=== REQUIRED ACTION ===
Exactly the lines from the one with "Where should I" through the final line of the entries, and nothing else, should appear in the answer; no pictures go in it.

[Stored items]
<<<<

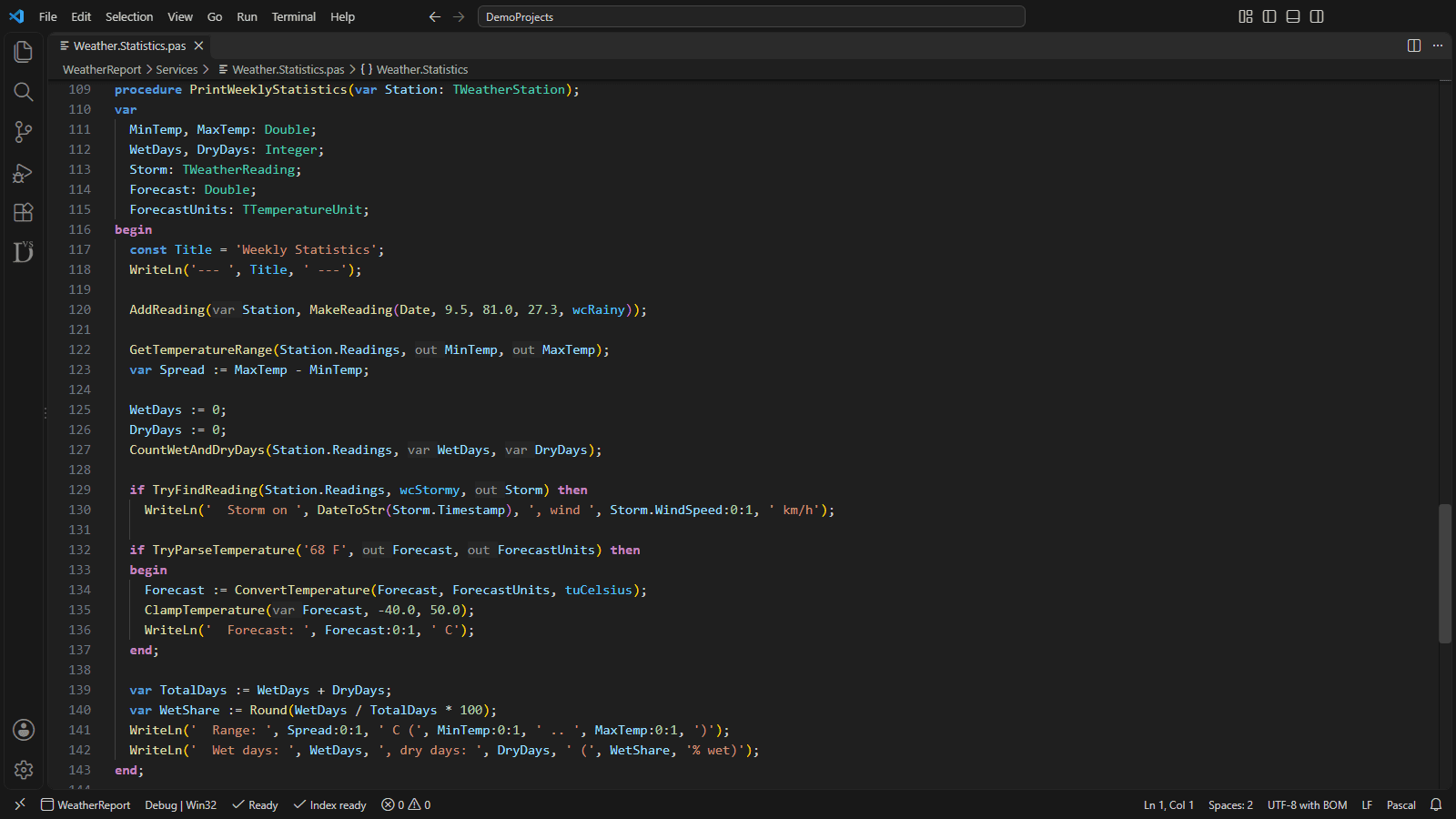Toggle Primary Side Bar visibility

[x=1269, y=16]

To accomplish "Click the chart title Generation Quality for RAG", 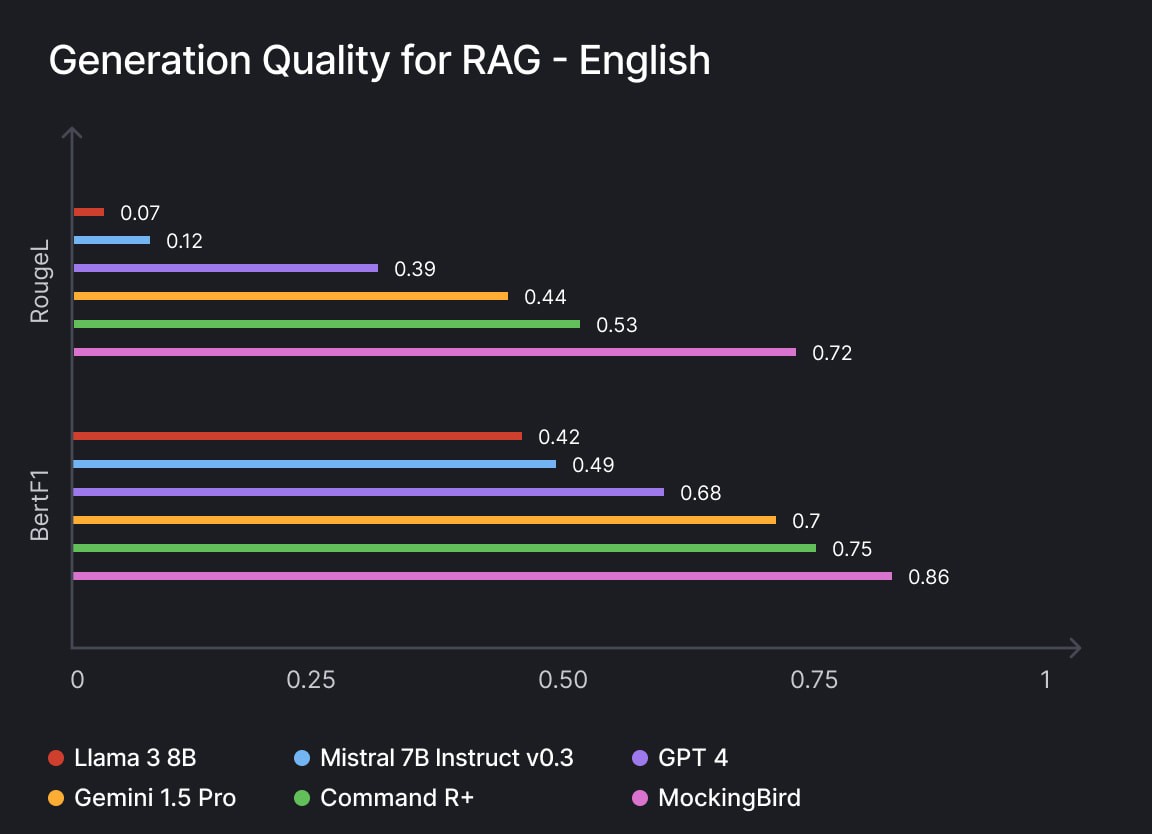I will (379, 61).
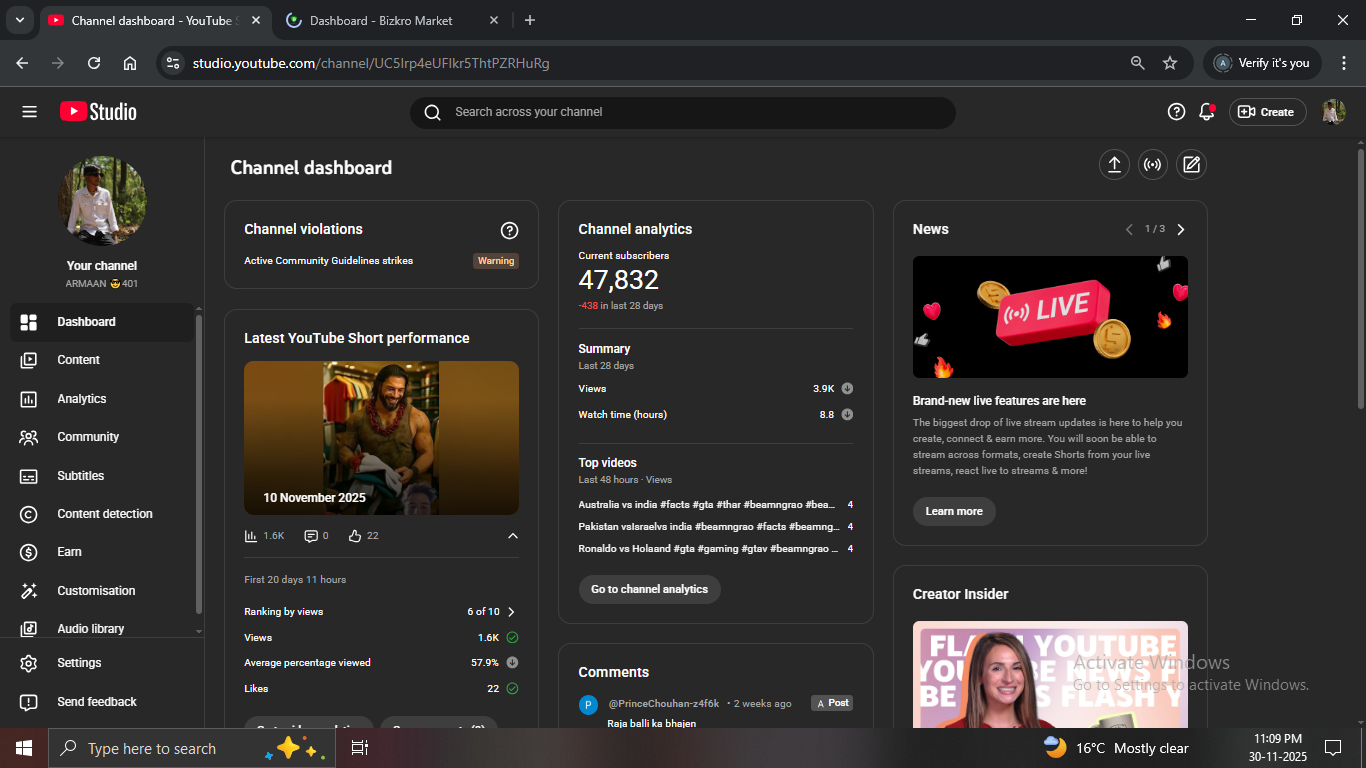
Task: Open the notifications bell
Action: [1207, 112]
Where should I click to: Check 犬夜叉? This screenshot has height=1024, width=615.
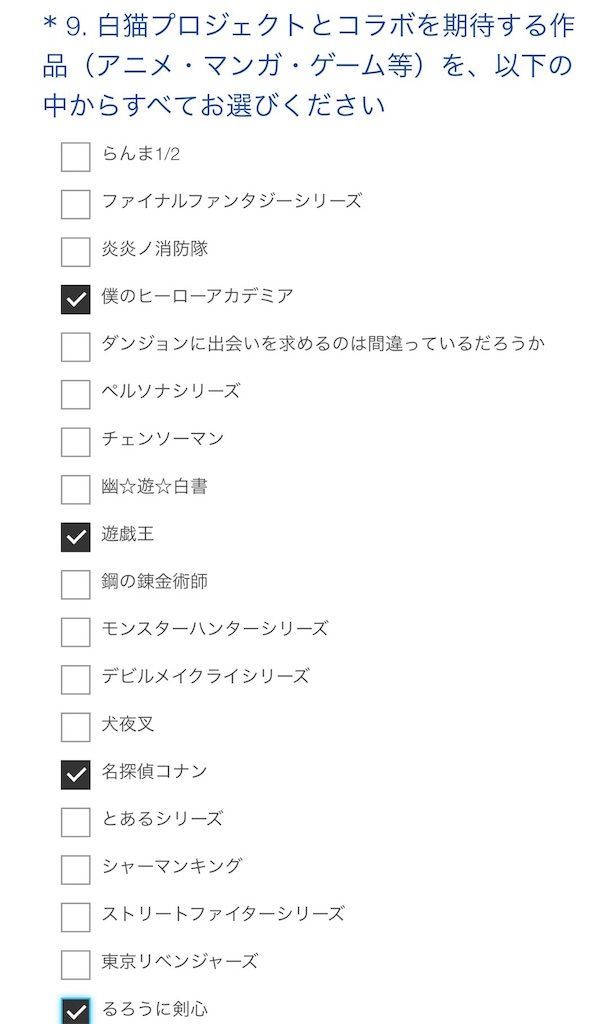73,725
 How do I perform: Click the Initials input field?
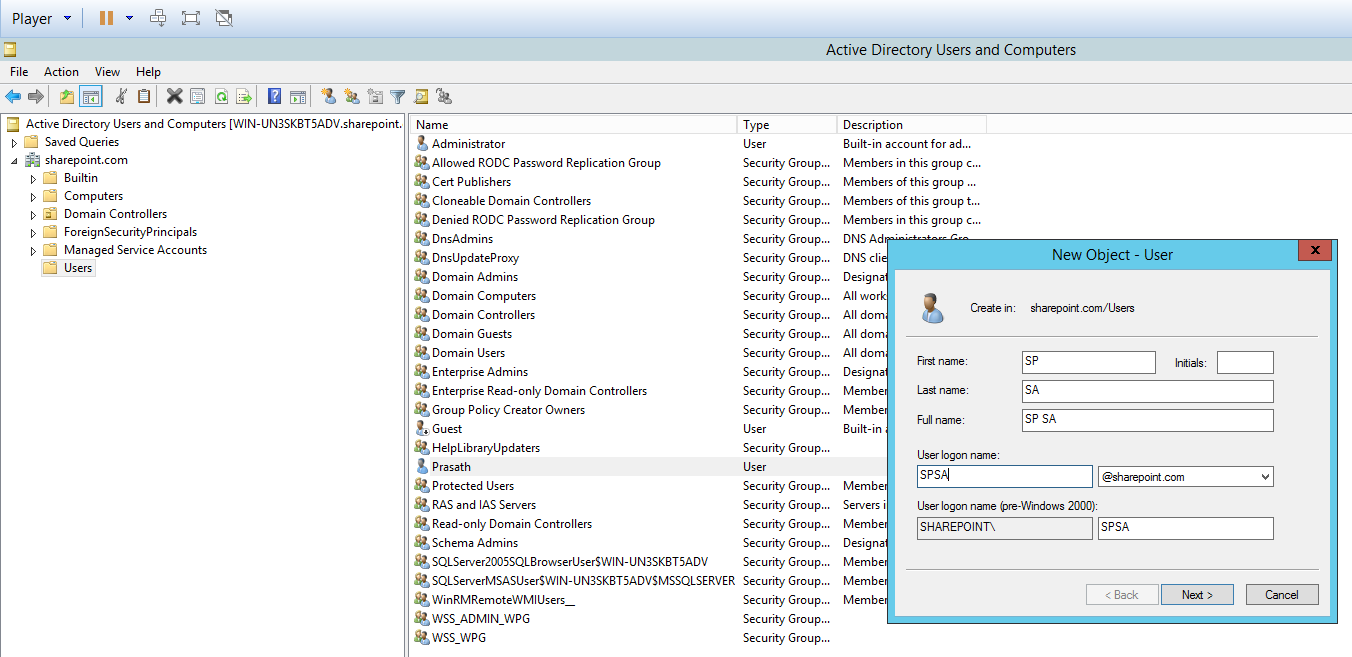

>>>>

=== SOLUTION TO THE PROBLEM ===
Where should I click to: Check 犬夜叉? This screenshot has height=1024, width=615.
73,725
 How do I perform: Click the Initials input field?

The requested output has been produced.